[Screenshot grounding data]
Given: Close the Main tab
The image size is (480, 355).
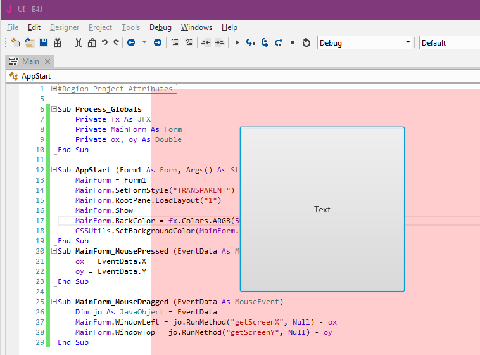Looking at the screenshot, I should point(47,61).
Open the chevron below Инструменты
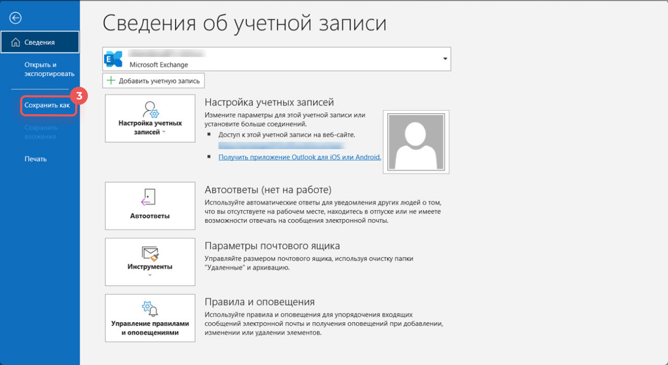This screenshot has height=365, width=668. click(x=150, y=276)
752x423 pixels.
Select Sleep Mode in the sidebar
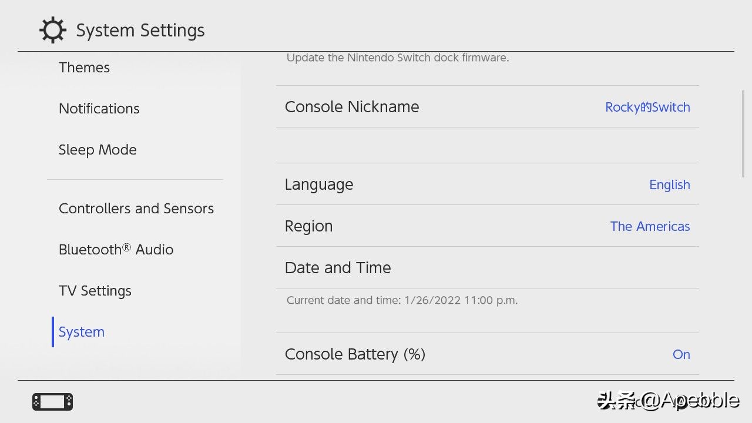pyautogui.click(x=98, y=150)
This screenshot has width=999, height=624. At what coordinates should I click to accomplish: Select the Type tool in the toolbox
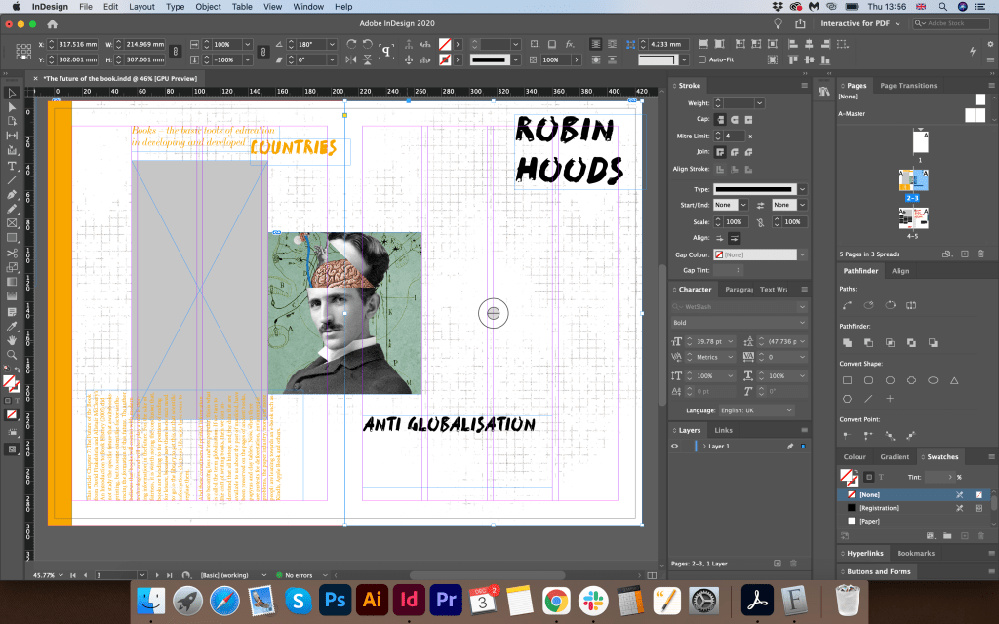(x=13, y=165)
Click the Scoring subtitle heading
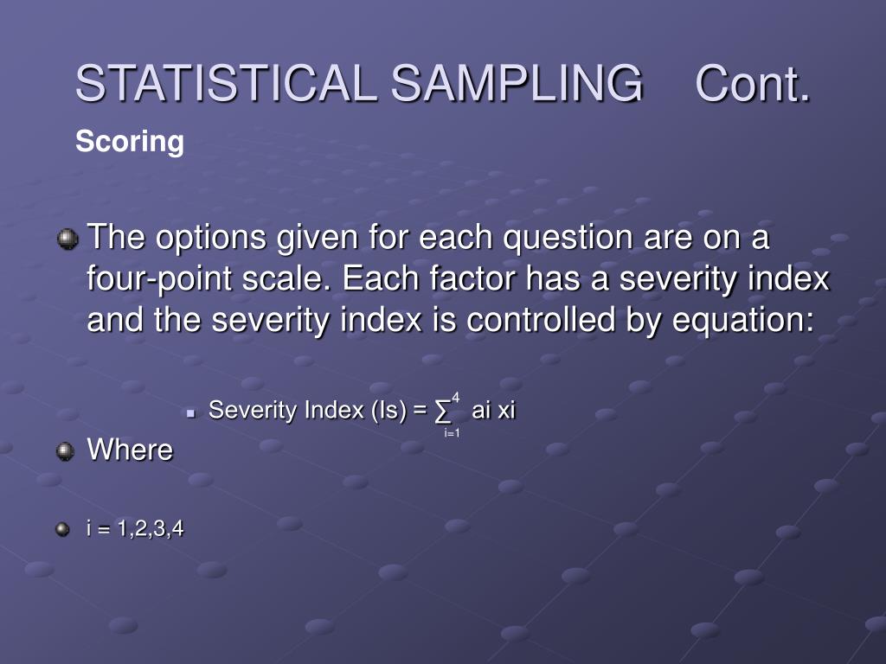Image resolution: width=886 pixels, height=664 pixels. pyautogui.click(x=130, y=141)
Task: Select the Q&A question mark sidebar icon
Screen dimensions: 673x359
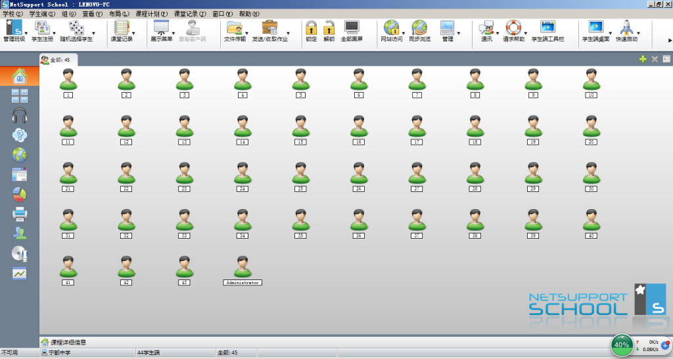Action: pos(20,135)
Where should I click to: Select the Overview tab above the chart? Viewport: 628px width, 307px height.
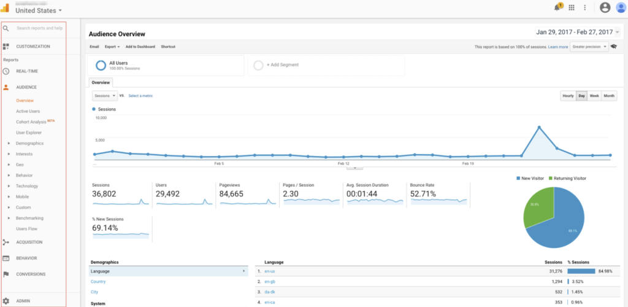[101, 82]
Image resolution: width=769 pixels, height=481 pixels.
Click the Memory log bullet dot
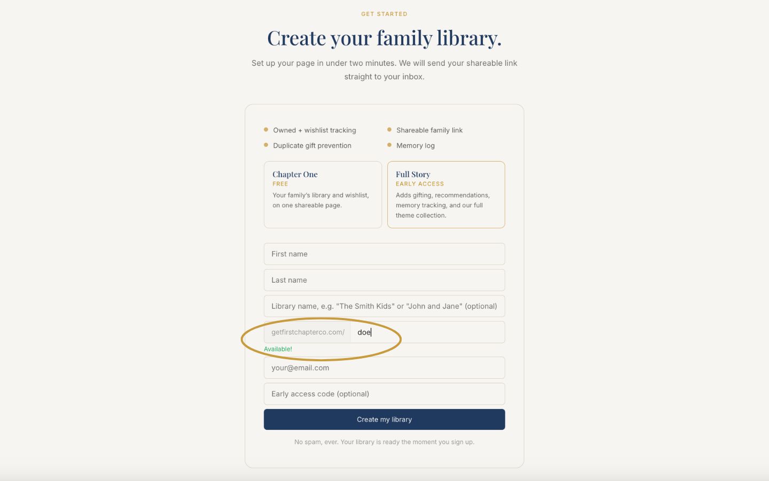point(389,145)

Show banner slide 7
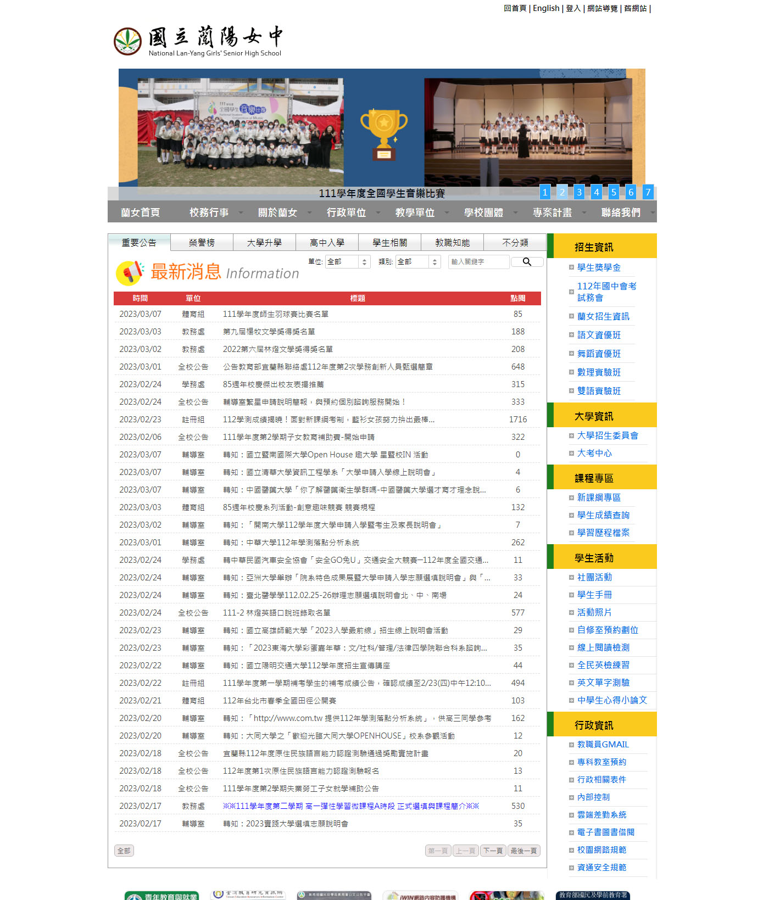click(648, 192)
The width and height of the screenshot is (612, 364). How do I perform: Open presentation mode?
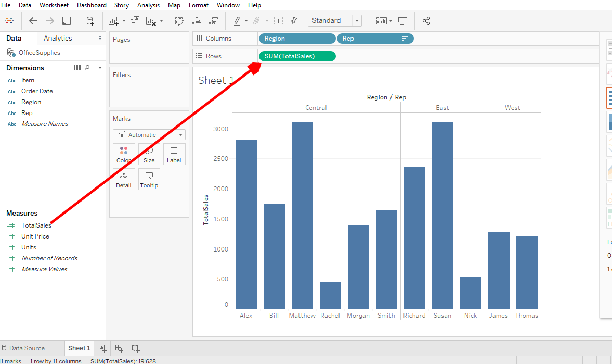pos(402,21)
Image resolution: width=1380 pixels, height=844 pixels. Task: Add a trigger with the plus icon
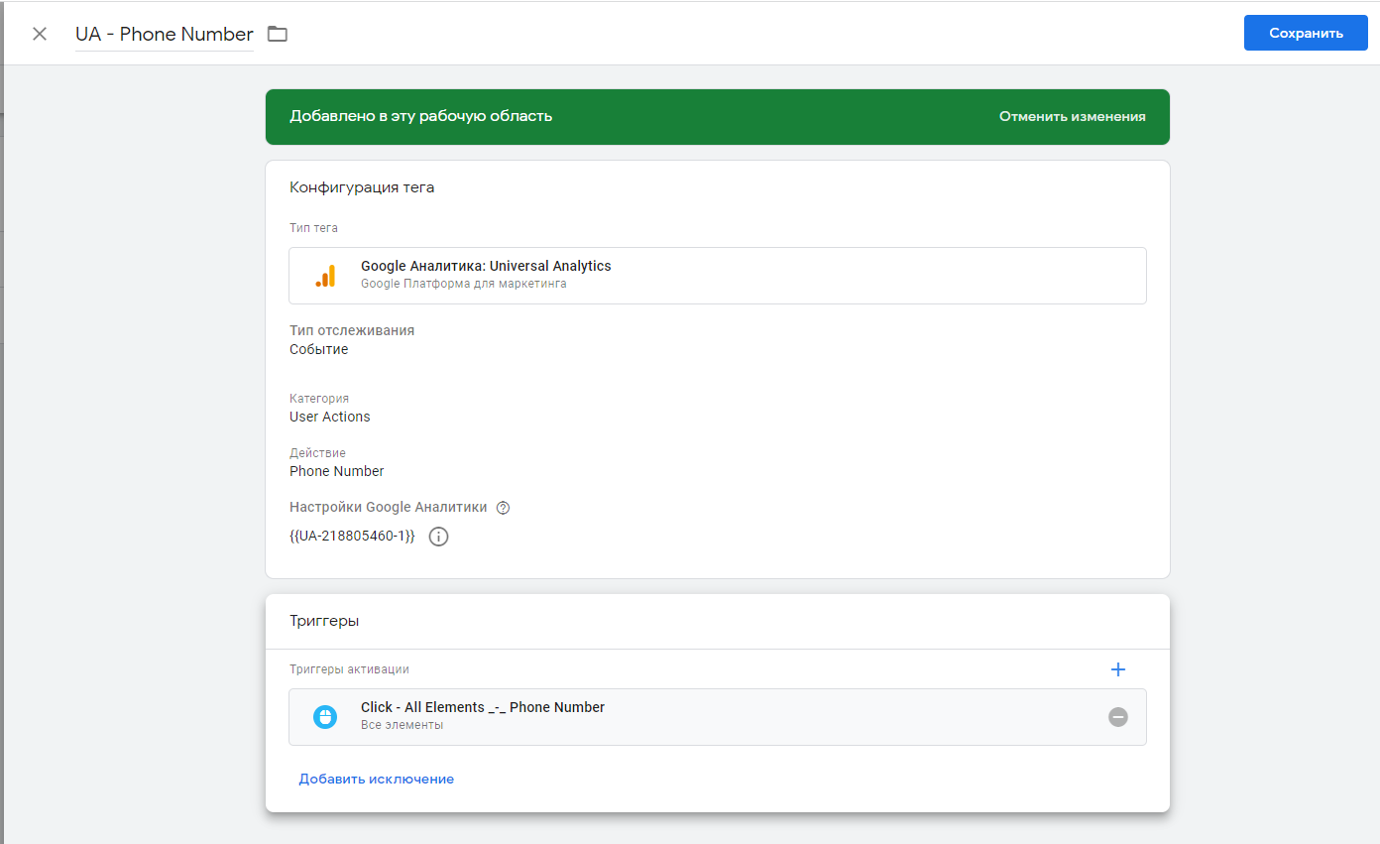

Problem to work on — Extract the text of all the records above verbatim, excluding pictures.

Answer to this exercise —
Given: Close the Main tab
The image size is (480, 355).
Looking at the screenshot, I should point(47,61).
Open the chevron below Инструменты
This screenshot has height=365, width=668. click(x=150, y=276)
752x423 pixels.
Select Sleep Mode in the sidebar
pyautogui.click(x=98, y=150)
This screenshot has width=999, height=624. At what coordinates should I click to accomplish: Select the Type tool in the toolbox
(x=13, y=165)
Click the Scoring subtitle heading
Image resolution: width=886 pixels, height=664 pixels. pyautogui.click(x=130, y=141)
Task: Select the Q&A question mark sidebar icon
Screen dimensions: 673x359
Action: pos(20,135)
Where should I click to: Select the Overview tab above the chart? Viewport: 628px width, 307px height.
[101, 82]
Image resolution: width=769 pixels, height=481 pixels.
Click the Memory log bullet dot
point(389,145)

Show banner slide 7
click(648, 192)
The width and height of the screenshot is (612, 364). How do I perform: Open presentation mode?
pos(402,21)
Image resolution: width=1380 pixels, height=844 pixels. Task: Add a trigger with the plus icon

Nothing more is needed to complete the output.